Menyikapi PMK 97/2024, Kepala Pusat Industri Perdagangan & Penyertaan Modal Institute for Development of Economics and Finance(Indef), Andry Satrio Nugroho, berpandangan ada yang digunakan mengganjal dengan naiknya tarif HJE. Menaikkan HJE menurut pemerintah salah satu upaya yang mana didorong untuk memenuhi pilar pengendalian.

“Dengan menggunakan alasan pengendalian untuk meninggal HJE, namun mengganggu pilar yang lain, yakni pilar pengendalian rokok ilegal. Dengan meninggal HJE, biaya rokok akan tetap saja naik,” kata Andry Satrio pada keterangannya, diambil Akhir Pekan (15/12/2024).

Menurutnya, dengan adanya perbedaan yang cukup terpencil antara harga jual rokok legal dengan rokok ilegal, maka semakin memacu rakyat untuk mengkonsumsi rokok bodong. Perlu dicatat, sistem ekologi rokok ilegal telah sangat massif.

Andry mengatakan, rokok ilegal menyebabkan kebocoran penerimaan negara tak cuma dikarenakan tak kena cukai, tetapi juga lepas dari pajak pertambahan nilai (PPN). Kondisi itu berdampak negatif bagi penerimaan negara, mengingat cukai rokok berkontribusi besar, berrsama dengan penerimaan PPN kemudian pajak penghasilan (PPh).

Dia pesimistis target penerimaan CHT tahun 2025 sebesar Rp230,09 triliun sebagaimana tertuang di Perpres No. 201/2024 tentang Rincian APBN 2025, akan sulit tercapai. alasannya kenaikan HJE menyebabkan rakyat pindah dari rokok legal ke rokok ilegal.
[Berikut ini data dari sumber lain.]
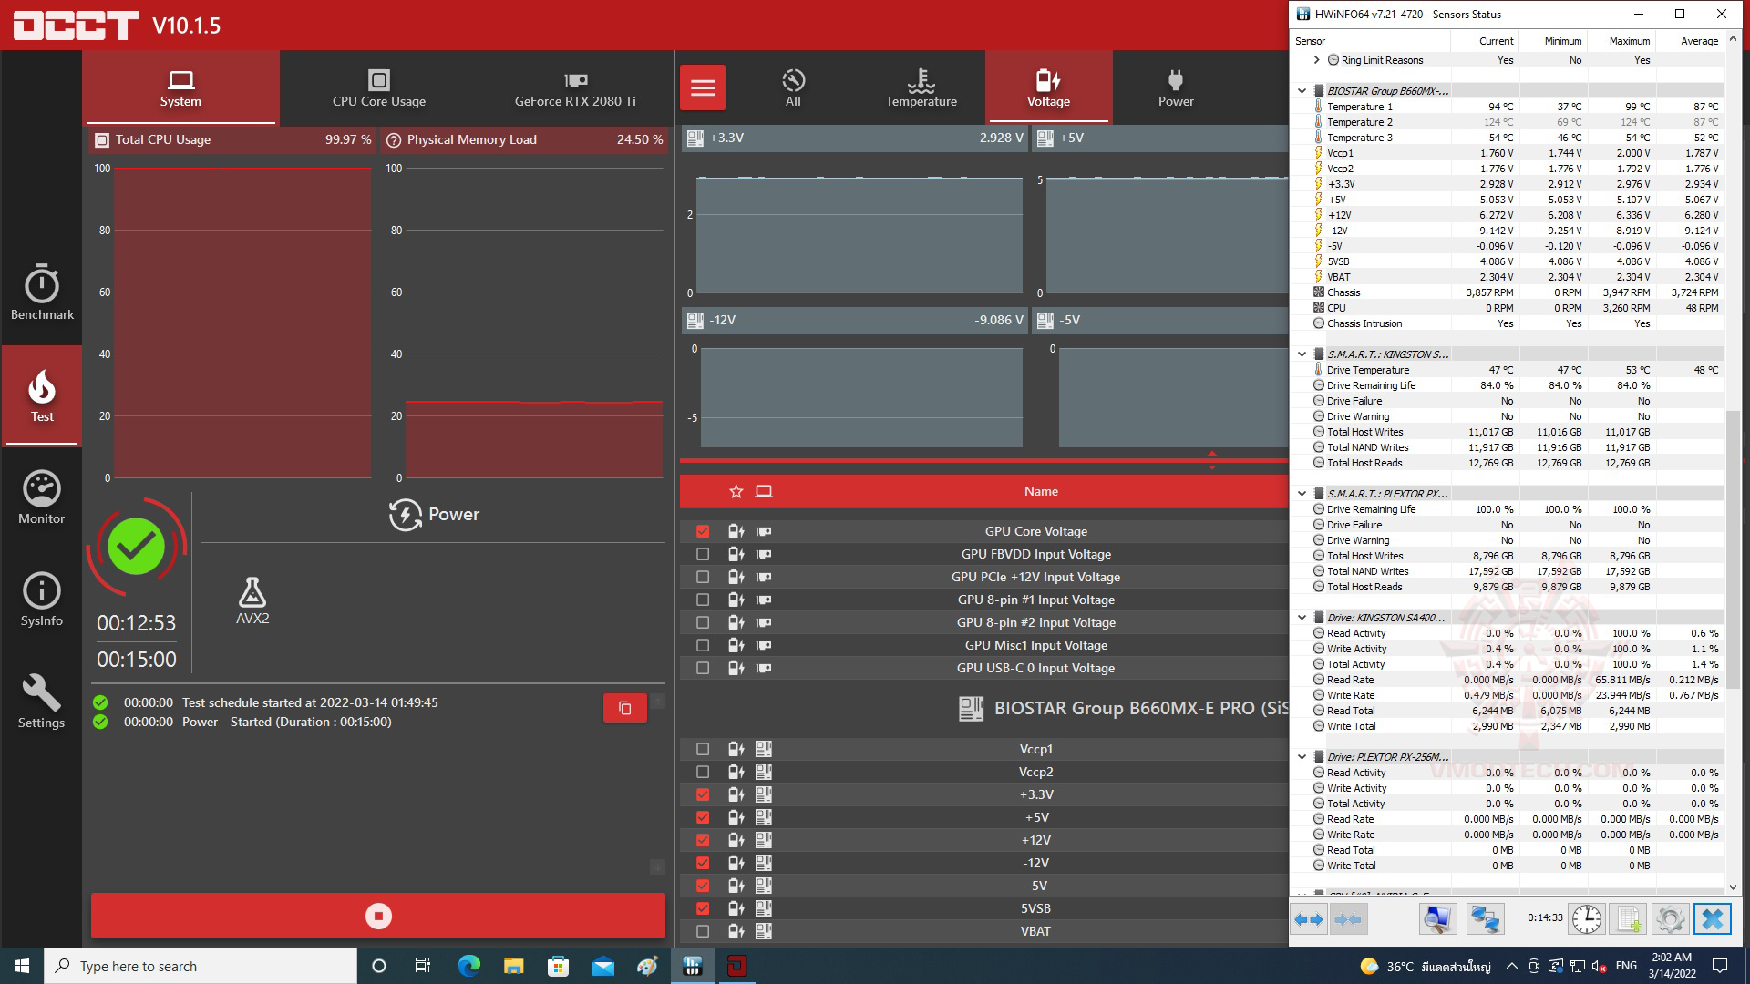This screenshot has height=984, width=1750.
Task: Select the CPU Core Usage tab
Action: pos(378,87)
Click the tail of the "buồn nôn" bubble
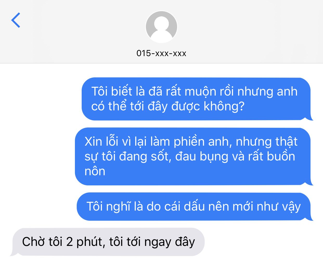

“Pasti negara akan kehilangan penerimaan bukan semata-mata dari cukai, tetapi dari PPN. Jadi, pemerintah harus segera melakukan upaya yangextra ordinary.Jika tidak, tentunya ke depan kebocoran terkait dengan penerimaan negara itu juga pasti tidak ada akan teratasi,” katanya.
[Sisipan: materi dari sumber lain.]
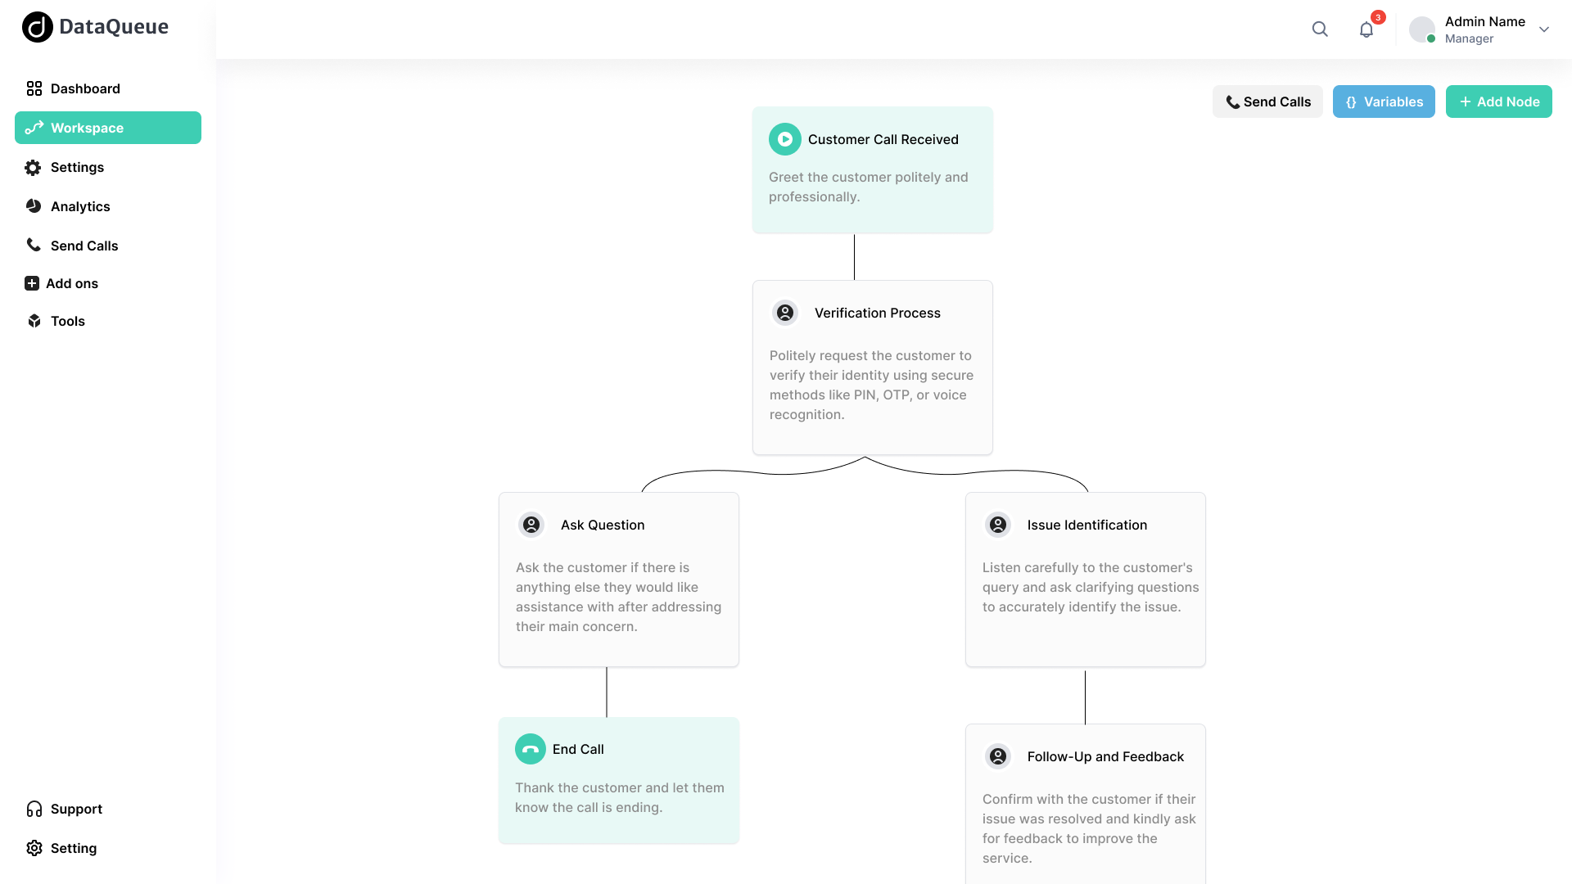The width and height of the screenshot is (1572, 884).
Task: Click the search magnifier icon
Action: tap(1320, 29)
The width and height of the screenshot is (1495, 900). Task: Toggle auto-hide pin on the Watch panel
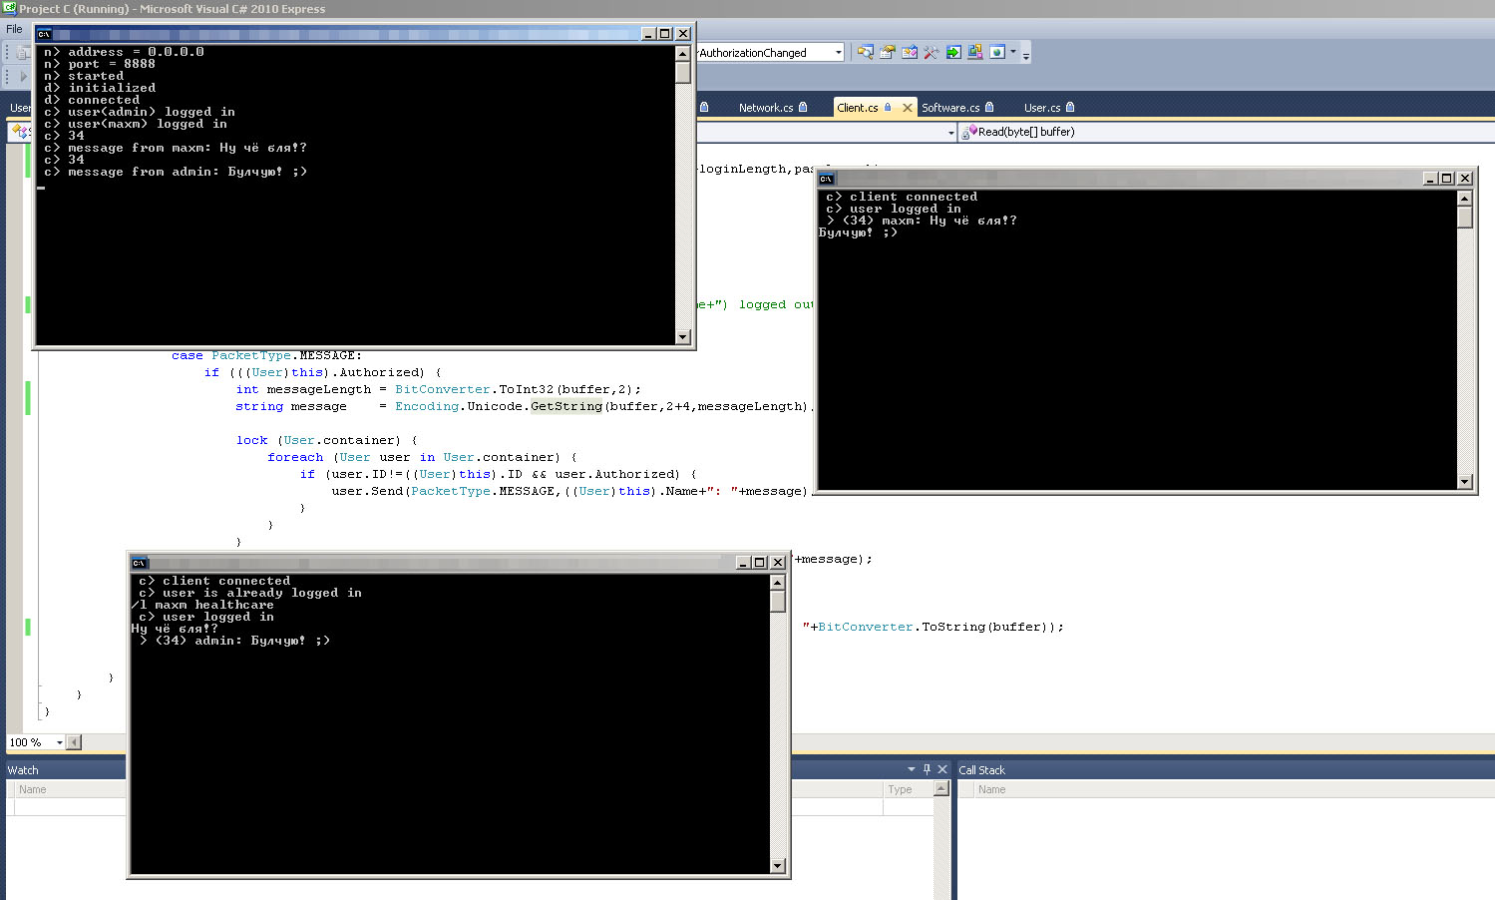[x=927, y=769]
Dikatakan Andry, bidang hasil tembakau mempunyai daya besar terhadap perekonomian di tempat beberapa daerah. Ketergantungan pada lapangan usaha ini juga yang menciptakan perekonomian wilayah yang mana dimaksud dapat terganggu jikalau bidang rokok mendapat tekanan, salah satunya dikarenakan penurunan permintaan akibat peredaran rokok ilegal.

“Selain perekonomian pemerintah tempat sanggup turun akibat rokok ilegal, dampak lainnya adalah kemungkinan bertambahnya pengangguran,” terangnya.

Di lain sisi, Andry Satrio mengapresiasi Kementerian Keuangan tak meninggal CHT tahun depan. Sebab, dengan meninggal CHT berimplikasi tidak ada tercapainya penerimaan yang mana ditargetkan sebagaimana tahun-tahun sebelumnya.

“Karena itu, diperlukan kebijakan fiskal sebagai relaksasi untuk pemulihan IHT berbentuk moratorium CHT kemudian HJE. Mengingat telah cukup porsi antara 72% – 83% dari hasil penjualannya merupakan pungutan resmi pemerintah,” jelas Andry.